● Exercise details
Return, exactly, the line that contains "This screenshot has height=670, width=905." together with all lines after it to the end of the entries, and no further lines.
──────
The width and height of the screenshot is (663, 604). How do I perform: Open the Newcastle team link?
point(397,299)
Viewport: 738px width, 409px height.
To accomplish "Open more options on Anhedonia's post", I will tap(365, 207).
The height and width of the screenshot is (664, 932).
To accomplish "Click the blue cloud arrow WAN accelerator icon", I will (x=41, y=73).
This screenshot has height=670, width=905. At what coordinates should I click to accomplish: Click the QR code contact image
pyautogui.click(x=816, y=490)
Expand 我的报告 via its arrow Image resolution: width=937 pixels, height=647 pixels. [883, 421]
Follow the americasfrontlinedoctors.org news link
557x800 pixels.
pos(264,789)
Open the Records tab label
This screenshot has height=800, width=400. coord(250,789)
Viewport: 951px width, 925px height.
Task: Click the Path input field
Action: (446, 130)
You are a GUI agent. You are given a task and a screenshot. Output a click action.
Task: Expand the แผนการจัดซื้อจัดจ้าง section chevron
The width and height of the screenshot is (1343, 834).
──────
● Problem solution
This screenshot has height=670, width=905. At what coordinates should I click to accomplish: Click the QR code contact image
pyautogui.click(x=816, y=490)
Expand 我的报告 via its arrow Image resolution: width=937 pixels, height=647 pixels. [883, 421]
Follow the americasfrontlinedoctors.org news link
557x800 pixels.
pos(264,789)
Open the Records tab label
This screenshot has height=800, width=400. coord(250,789)
Viewport: 951px width, 925px height.
Task: Click the Path input field
Action: (446, 130)
You are a GUI agent. You are given a task and a screenshot. Output a click action.
Task: Expand the แผนการจัดซื้อจัดจ้าง section chevron
The width and height of the screenshot is (1343, 834).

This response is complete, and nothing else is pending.